FAR, a partner in the project, was offered a pre-emptive right over the sale, but decided to pass on the opportunity. Woodside, FAR, Cairn, and Petrosen early 2020 made the $4.2 billion final investment decision on the Sangomar offshore oil field project, kicking off the field development works. However, Cairn and FAR then hit a snag with securing financing for their part of Sangomar CAPEX.
At the time of the project sanction FAR held a 15% stake in the Sangomar project, Cairn Energy 40%, Australia’s Woodside 35%, and Senegal’s national oil company Petrosen 10%.
Last week, Petrosen exercised its right to increase its stake to 18%. However, while FAR waived its pre-emption rights on the Cairn-Lukoil deal, Woodside, the operator, has matched the bid, blocking out the Russian company. Following Petrosen’s decision to increase its stake in the project and pending Woodside’s successful acquisition of Cairn’s interest, the working interest of the remaining joint venture partners in the Sangomar exploitation area will be Petrosen 18%, FAR 13.67%, and Woodside 68.33%. The working interest in the remaining RSSD evaluation area – including the FAN and SNE North oil discoveries – will be Petrosen 10%, FAR 15%, and Woodside 75%. The $4.2 billion Sangomar development is expected to start oil production in 2023, through a MODEC-supplied floating production storage and offloading unit.
On Thursday, 27 August, oil prices moved down in range-bound trading as one of the most powerful hurricanes to hit the U.S. energy industry appeared to have caused not too worrying damage to oil refineries. Hurricane Laura passed through Texas and Louisiana without lasting disruption to the region’s refineries and pipelines. The U.S. West Texas Intermediate crude futures were down 0.3% at $43.23 a barrel, while Brent crude contract was down 0.6% at $45.90 a barrel at 9:15 AM ET (13:15 GMT).

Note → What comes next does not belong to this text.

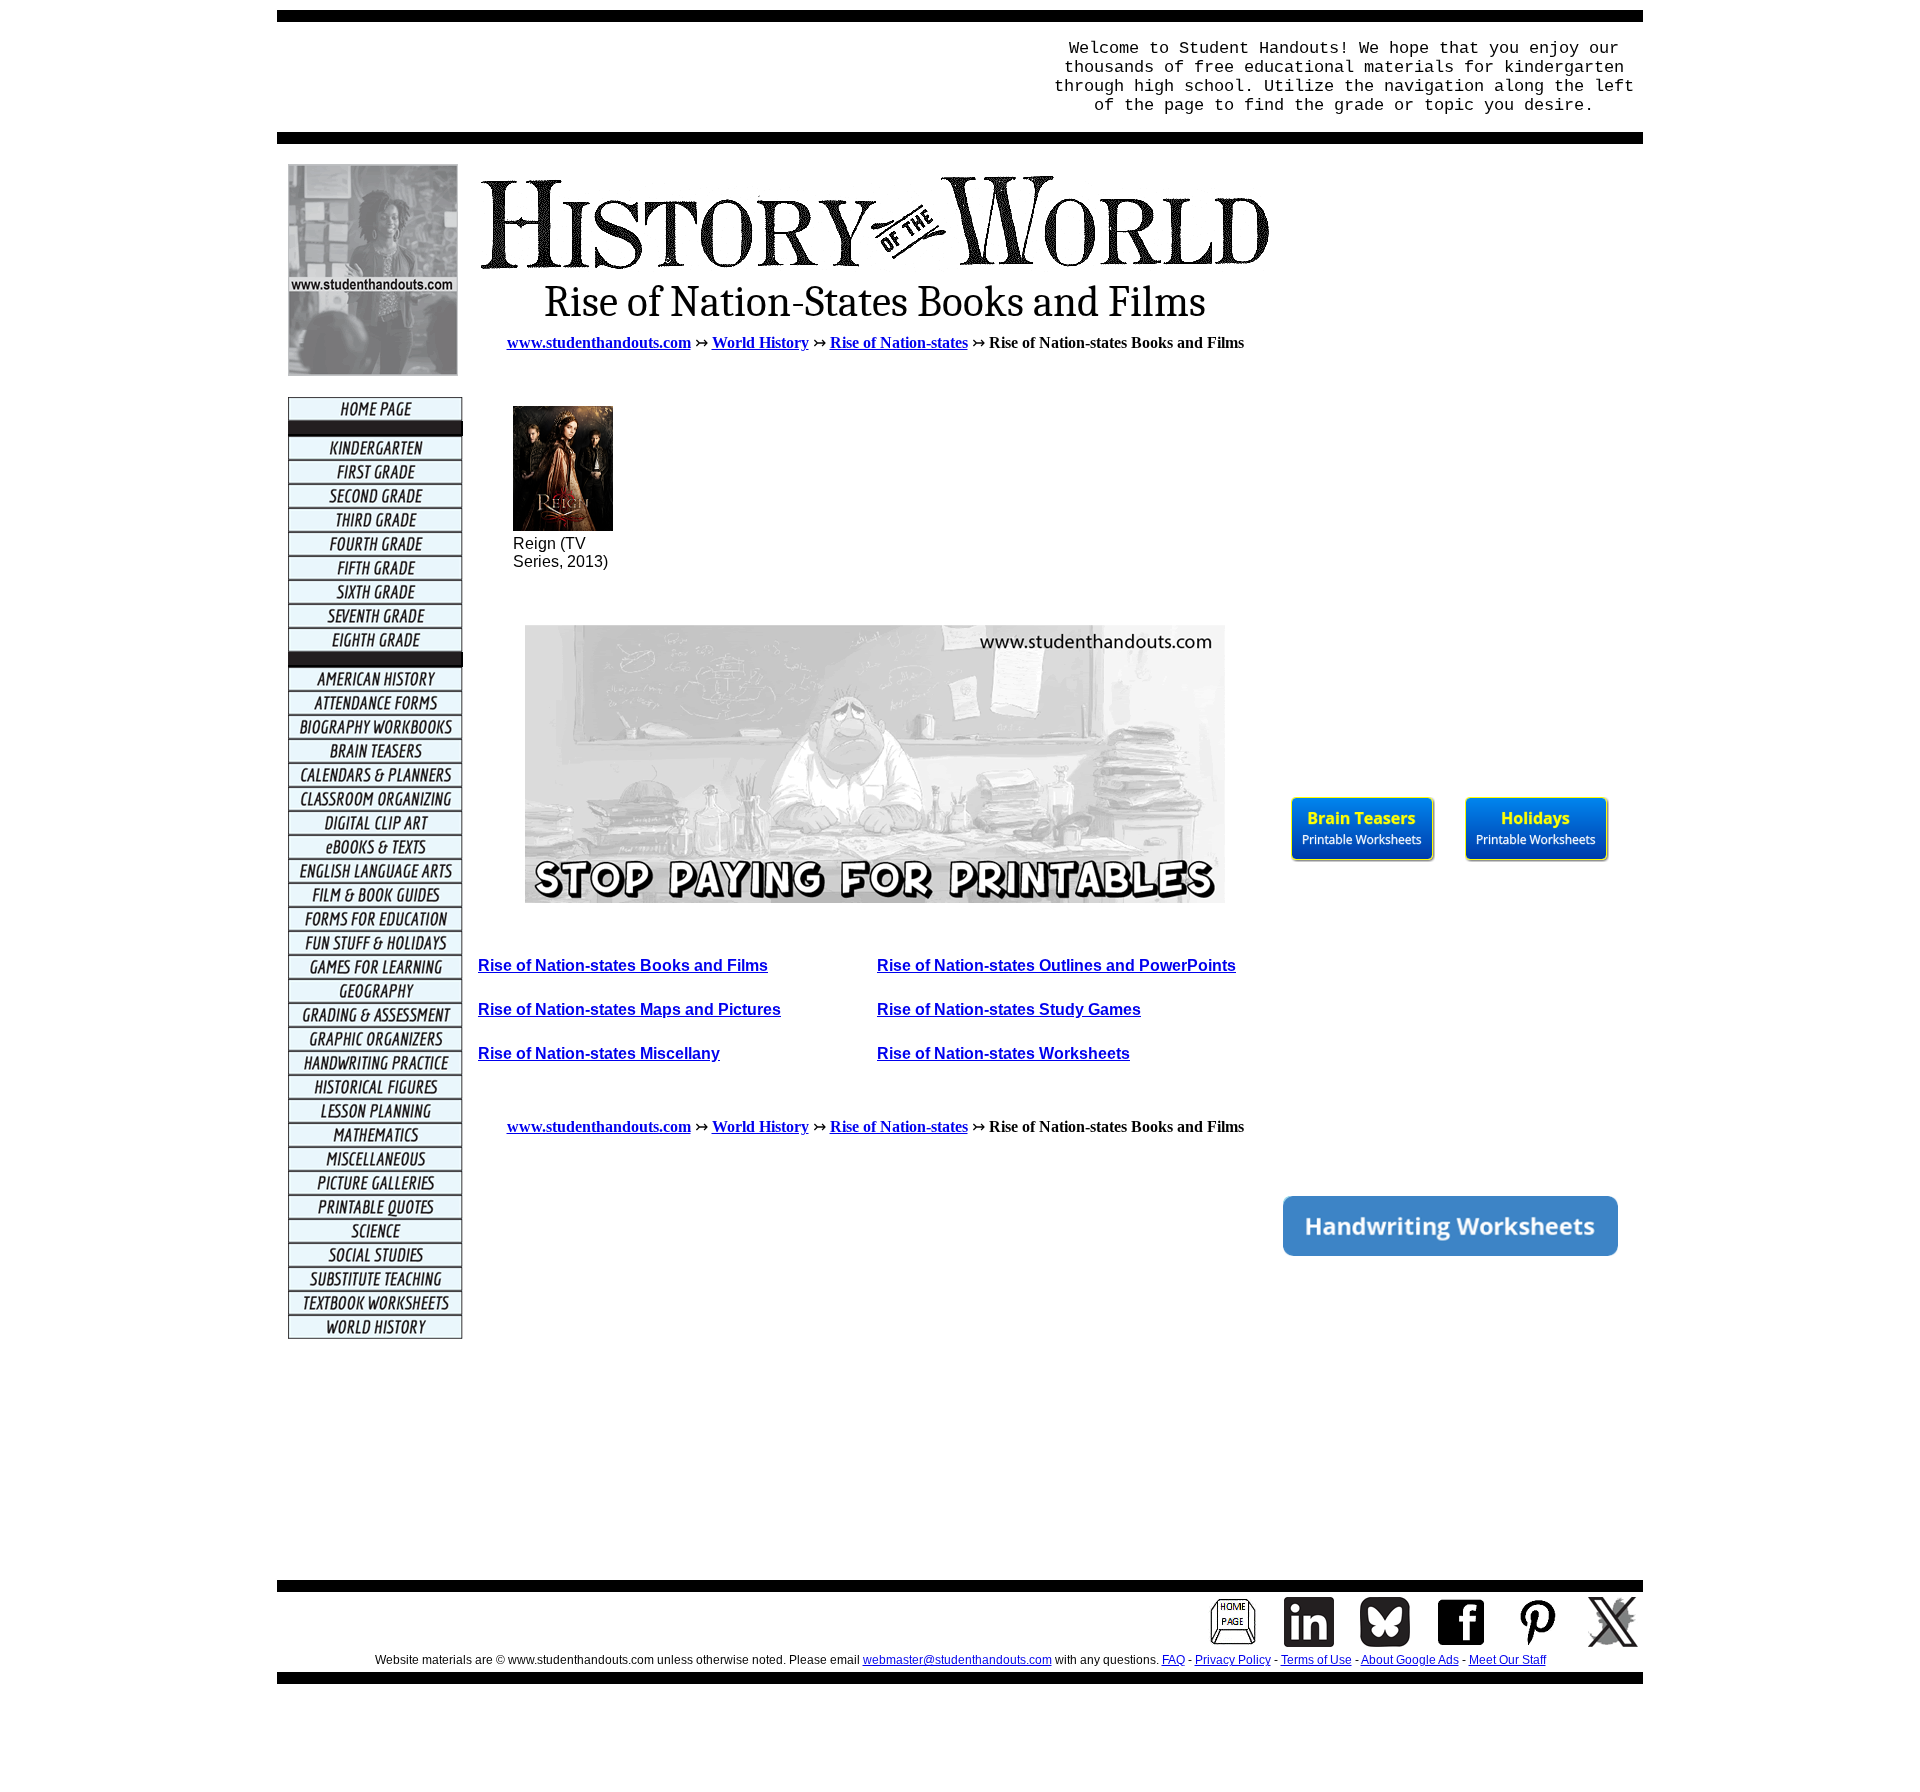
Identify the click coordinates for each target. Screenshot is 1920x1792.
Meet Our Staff (1507, 1660)
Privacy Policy (1233, 1660)
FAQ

The U.S. Energy Information Administration’s (EIA) weekly report showed a 4.689 million-barrel draw in crude oil inventories against analysts’ forecast of a 3.694 million-barrel draw. The EIA figure followed the 4.5 million-barrel draw announced by the American Petroleum Institute on Tuesday.
Hurricane Laura scored a near-direct hit on refineries located between East Texas and West Louisiana as it made landfall as a Category 4 hurricane before dawn on Thursday. It eventually lost strength and turned into a tropical storm. As of Thursday afternoon, the Bureau of Safety and Environmental Enforcement said 46.2% of the 643 manned platforms in the U.S. Gulf of Mexico, including 307 operating rigs, had been shuttered and workers on them evacuated. Meanwhile, Russian President, H.E. Vladimir Putin dropped a hint that his country would continue with output restraint deals for some time yet, saying that it would be “better if the oil price were a little higher.”